Com ela na mãozinha velejou, velejou à Ilha da Fome habitada por um elefante só, como ele. E singrou adiante, em busca da saborosa Ilha da Gula. Aportou. Estufou-se de tanto fartar, mas ali não poderia fincar pés, na Ilha Fedorenta deveria aliviar-se. E não é que mesmo nos lugares mais feios algo há de bom em localizar? A nova pista indicava o caminho da Ilha dos Piratas renteando o horizonte. Ao se aproximar, o menino Gui com a bússola na palma da mão, apreensivo viu que de pirata só havia o título, nada a temer. Procurou e deparou-se com o último rastro da riqueza a conquistar. Ele gelou de pavor. Para tomar posse do tesouro seria preciso batalhar com o temível Kraken. Não havia pirata e sim o bicho marinho vermelho-sangue sanguinário. Medroso e corajoso, Guilherme enfrentou seu monstro, o pôs a correr o marzão além mar…
Com o coração a sair do peito de tanto bater (fechou a boca para não fugir por ela), viu em uma carruagem puxada por um burrinho o tesouro tão almejado: o monóculo, também azul. Em seu barquinho de papel, chapéu de capitão, espada na mão esquerda, através do monóculo enxergou a mais vital pista desses seus 5 anos. O recado da mamãe:
“Lembre-se: O maior tesouro é a diversão e estar perto de quem amamos.”
Essa é a história acontecida no Dia das Crianças.

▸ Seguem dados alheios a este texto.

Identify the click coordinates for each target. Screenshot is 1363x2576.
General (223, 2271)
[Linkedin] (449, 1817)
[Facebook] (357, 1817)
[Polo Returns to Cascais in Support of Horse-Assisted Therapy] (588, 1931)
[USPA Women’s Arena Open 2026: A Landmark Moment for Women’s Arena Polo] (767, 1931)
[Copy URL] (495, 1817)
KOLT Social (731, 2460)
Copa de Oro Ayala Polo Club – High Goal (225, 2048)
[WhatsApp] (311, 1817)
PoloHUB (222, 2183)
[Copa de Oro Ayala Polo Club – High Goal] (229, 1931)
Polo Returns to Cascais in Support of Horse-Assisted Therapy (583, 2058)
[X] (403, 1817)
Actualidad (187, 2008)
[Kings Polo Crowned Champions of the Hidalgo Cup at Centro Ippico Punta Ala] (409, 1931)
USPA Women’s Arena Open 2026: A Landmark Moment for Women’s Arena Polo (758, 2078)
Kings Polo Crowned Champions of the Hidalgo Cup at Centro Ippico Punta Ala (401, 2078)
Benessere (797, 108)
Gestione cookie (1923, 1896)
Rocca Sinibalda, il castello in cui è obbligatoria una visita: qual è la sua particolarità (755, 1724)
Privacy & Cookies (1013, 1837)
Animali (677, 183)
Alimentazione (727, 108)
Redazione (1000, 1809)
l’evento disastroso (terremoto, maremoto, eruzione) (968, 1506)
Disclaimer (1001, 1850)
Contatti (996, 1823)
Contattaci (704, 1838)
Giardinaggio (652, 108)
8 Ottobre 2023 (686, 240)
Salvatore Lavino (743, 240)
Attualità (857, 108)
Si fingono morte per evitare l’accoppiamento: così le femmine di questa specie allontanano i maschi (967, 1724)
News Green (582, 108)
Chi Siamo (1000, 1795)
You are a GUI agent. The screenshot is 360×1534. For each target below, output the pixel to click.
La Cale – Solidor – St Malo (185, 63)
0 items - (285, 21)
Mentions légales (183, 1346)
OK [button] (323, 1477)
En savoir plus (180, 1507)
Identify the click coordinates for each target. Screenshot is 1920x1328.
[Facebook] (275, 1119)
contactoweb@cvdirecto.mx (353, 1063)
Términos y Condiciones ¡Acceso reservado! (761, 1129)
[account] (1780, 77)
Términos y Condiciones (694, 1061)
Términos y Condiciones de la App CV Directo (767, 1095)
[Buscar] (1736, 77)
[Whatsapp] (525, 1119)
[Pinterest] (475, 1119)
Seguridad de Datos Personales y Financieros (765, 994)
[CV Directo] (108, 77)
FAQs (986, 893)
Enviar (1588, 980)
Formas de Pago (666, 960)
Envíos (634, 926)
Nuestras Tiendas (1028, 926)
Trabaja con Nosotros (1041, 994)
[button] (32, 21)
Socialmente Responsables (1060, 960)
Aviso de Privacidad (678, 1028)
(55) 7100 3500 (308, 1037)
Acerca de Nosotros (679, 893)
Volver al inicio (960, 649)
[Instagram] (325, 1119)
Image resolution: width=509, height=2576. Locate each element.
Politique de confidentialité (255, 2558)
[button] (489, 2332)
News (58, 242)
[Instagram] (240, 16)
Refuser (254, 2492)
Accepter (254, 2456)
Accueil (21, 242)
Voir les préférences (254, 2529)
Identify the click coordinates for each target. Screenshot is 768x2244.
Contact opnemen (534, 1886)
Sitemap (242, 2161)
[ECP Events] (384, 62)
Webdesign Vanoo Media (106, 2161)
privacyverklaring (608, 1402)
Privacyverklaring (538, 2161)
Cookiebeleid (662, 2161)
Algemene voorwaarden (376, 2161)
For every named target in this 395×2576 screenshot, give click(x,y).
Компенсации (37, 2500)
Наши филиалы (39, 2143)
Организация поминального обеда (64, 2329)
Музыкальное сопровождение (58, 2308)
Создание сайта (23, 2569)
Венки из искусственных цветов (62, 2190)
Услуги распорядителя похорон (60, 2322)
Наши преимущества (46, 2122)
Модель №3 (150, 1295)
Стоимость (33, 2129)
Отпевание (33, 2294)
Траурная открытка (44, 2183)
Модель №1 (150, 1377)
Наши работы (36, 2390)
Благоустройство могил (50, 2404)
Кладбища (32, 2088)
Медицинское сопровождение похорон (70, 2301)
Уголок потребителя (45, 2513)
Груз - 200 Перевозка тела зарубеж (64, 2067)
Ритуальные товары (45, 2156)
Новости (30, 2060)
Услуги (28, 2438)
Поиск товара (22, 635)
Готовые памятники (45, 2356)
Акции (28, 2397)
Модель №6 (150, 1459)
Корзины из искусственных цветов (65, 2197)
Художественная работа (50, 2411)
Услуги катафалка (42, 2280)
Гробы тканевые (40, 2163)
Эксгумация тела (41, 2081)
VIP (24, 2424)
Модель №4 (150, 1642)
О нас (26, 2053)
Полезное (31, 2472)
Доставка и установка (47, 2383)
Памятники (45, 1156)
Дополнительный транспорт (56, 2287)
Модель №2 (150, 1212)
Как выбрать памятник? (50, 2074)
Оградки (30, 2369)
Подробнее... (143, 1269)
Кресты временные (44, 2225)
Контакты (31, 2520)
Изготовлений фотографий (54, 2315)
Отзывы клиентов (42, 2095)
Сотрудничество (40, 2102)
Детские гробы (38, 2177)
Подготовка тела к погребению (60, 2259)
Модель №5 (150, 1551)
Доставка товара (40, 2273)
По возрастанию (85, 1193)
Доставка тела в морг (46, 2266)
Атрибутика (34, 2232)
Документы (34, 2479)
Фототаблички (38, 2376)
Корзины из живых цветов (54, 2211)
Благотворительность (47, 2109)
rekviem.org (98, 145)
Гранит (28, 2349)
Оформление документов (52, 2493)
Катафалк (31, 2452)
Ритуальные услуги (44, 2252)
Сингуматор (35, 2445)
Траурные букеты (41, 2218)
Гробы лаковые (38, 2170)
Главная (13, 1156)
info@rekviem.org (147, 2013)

Eu recebi um convite singelo do meu querido sobrinho-neto Guilherme. Ele convidou a mim e outras pessoas da família para festejar seu dia. Deixou bem claro na mensagem de vídeo: “Não precisa trazer presente (brinquedos) não, eu tenho muitos.” Estávamos em oito adultos e somente ele de criança. São os tristes tempos desde que esse “bichinho ‘estranparente’ que pode ser visto no ‘microescópio’ eletrônico”, como, à sua maneira, diz o Gui, entrou definitivamente na pauta dos nossos dias. Às vezes, o Gui sai na frente da casa dele e vai à caça, não do tesouro nem do Kraken vermelho-sangue sanguinário, mas sim do terrível inimigo de nome Novo Coronavírus. Arma-se de uma bomba de ar, dessas de encher pneu de bicicleta, para capturá-los e em seguida os afogar em alguma poça d’água, imaginária. Ele tem pavor, bastante pavor.
Não tem volta, a vida das crianças está marcada para sempre. Há muita solidão entre os pequenos. Restrição de espaço. Ausência do convívio com seus iguais. Como vão administrar o afastamento de seus parceirinhos de escola? De seus amiguinhos? Das interações em sala de aula? Nos parquinhos? Imagino não ser tarefa fácil. Só que desse tempo de incertezas (se é que certezas existem) é a possibilidade de nos reinventarmos, de nos tornarmos criativos com menos e proporcionar o prazer da diversão pura e simples. Foi isso que a mãe do Gui fez: nada de presentes caros que logo ficam à margem, largados nos cantos do mundo infantil atropelado pelos mais velhos. O melhor presente é a brincadeira, a busca, as descobertas… E assim, com seu monóculo azul localizar novos amigos.

– O que você viu Gui, perguntei.
– Vi o passarinho (maritacas) que mora na árvore.
A árvore fica do outro lado do muro e abriga em sua ilha de florezinhas amarelas e folhas verdinhas uma enormidade de vida.